In generale, nell’ultimo anno gli operatori bancari italiani hanno registrato una crescita del 6% di clienti che utilizzano canali digitali come home e mobile banking. Operazioni come bonifici, ricariche telefoniche, pagamento di bollette e compravendita di titoli online sono incrementate invece del 17%. E c’è chi predilige anche un’offerta bancaria interamente digitale, con il 24% dei clienti retail attivi su internet che possiede uno o più conti aperti presso banche online, una quota che raggiunge il 40% per la fascia d’età compresa tra i 18 e i 24 anni. “Anche nel corso del 2022 è continuata la crescita dell’educazione digitale degli italiani in ambito finanziario”, interviene al proposito Filippo Renga, a sua volta direttore dell’osservatorio. “In generale, aumenta la predisposizione a usare i canali digitali, soprattutto tra i giovani che, da un lato sono più abituati a fruire di servizi in digitale, dall’altro hanno verosimilmente necessità meno sofisticate e compatibili in pieno con la proposta attuale delle banche digitali”.

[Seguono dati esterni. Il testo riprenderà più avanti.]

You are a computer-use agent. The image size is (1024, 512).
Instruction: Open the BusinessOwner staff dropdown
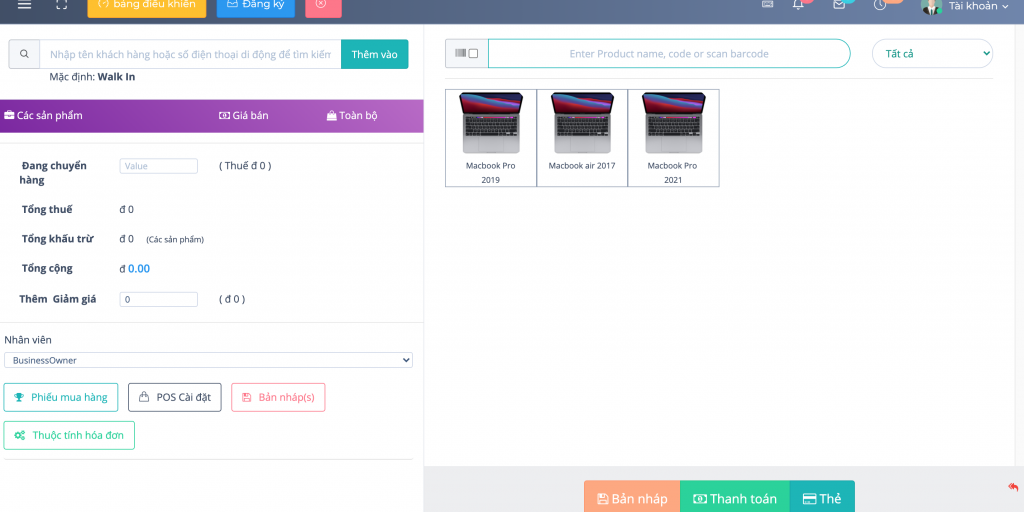208,360
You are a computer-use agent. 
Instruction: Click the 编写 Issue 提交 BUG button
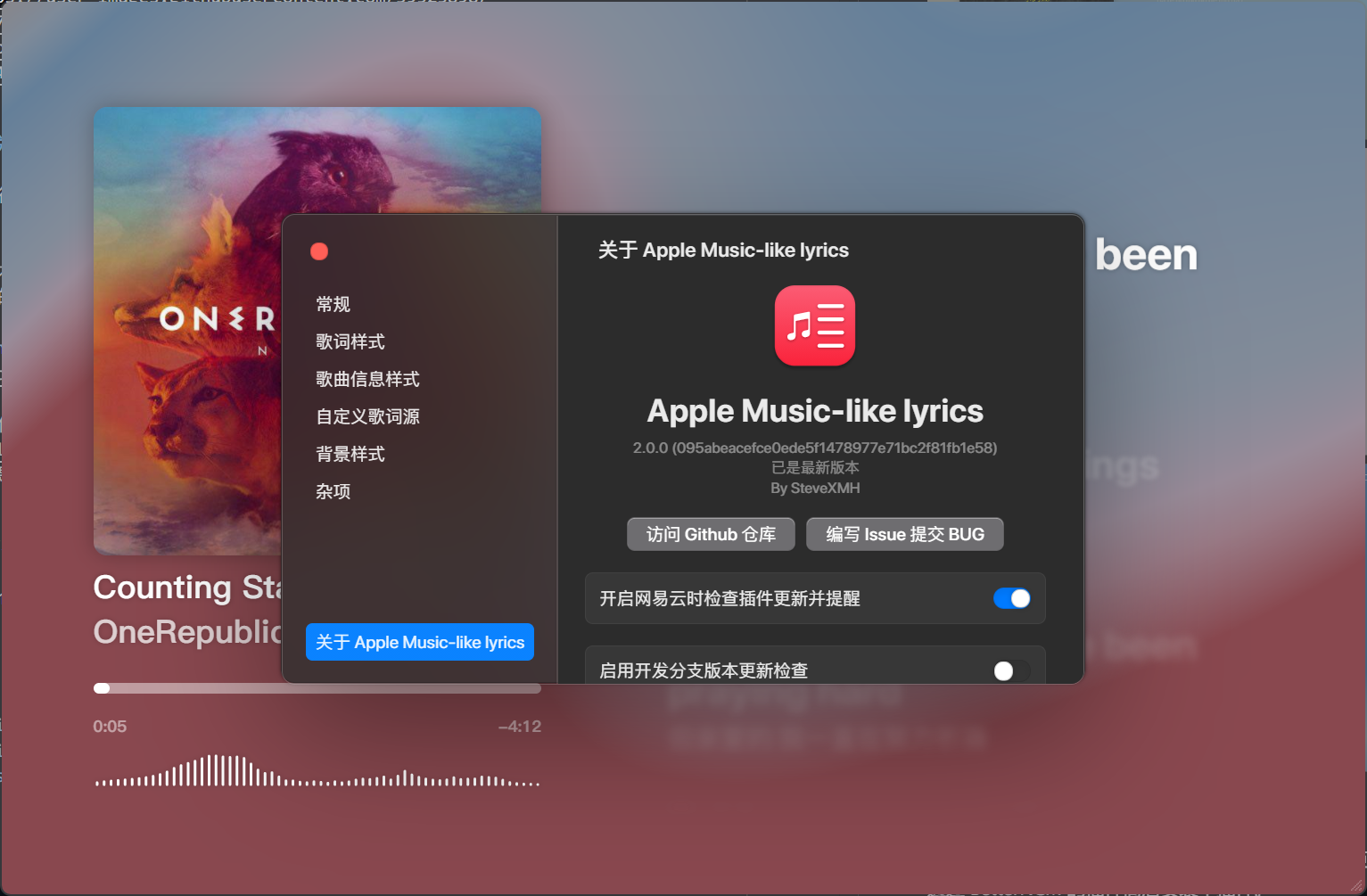pos(904,533)
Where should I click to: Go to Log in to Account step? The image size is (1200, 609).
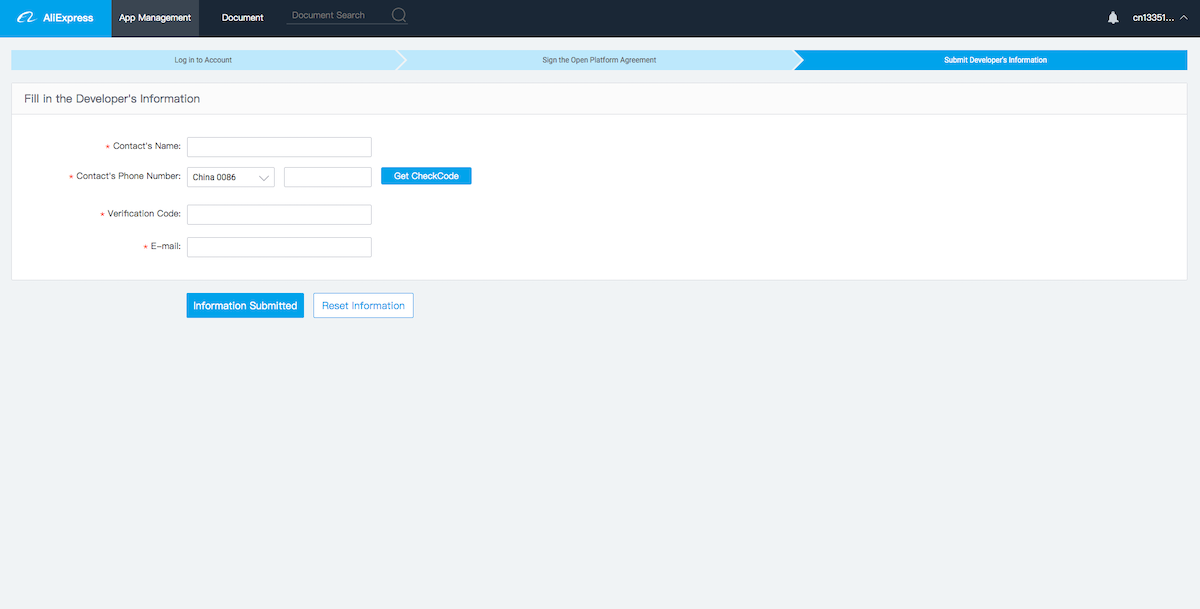(x=203, y=60)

Regno Unito culla del fintech in Europa
Guardando infine ai numeri, come anticipato in apertura, in Italia si contano 630 startup e scaleup fintech & insurtech che hanno raccolto più di 900 milioni di euro da gennaio. I ricavi mediani attesi nell’anno sono quasi il doppio rispetto a quanto registrato nel 2021 ma solo il 44% delle aziende guarda ai mercati esteri. Se si considerano le startup che hanno raccolto almeno un milione di dollari di risorse, a livello europeo toccano quota 1.392. Il Regno Unito ospita il 38% di queste realtà, seguito da Francia (11%) e Germania (9%); i tre paesi guadagnano il podio anche per funding raccolto, con Uk al primo posto con 17,4 miliardi di dollari, Francia al secondo con 3,2 miliardi e Germania al terzo con 3 miliardi. Il 29% delle startup europee è attivo nel mondo dei pagamenti, ma c’è anche chi opera nello sviluppo di soluzioni digitali legate agli investimenti (29%), nei cryptoasset (23%), nel lending (17%) e nell’insurtech (13%).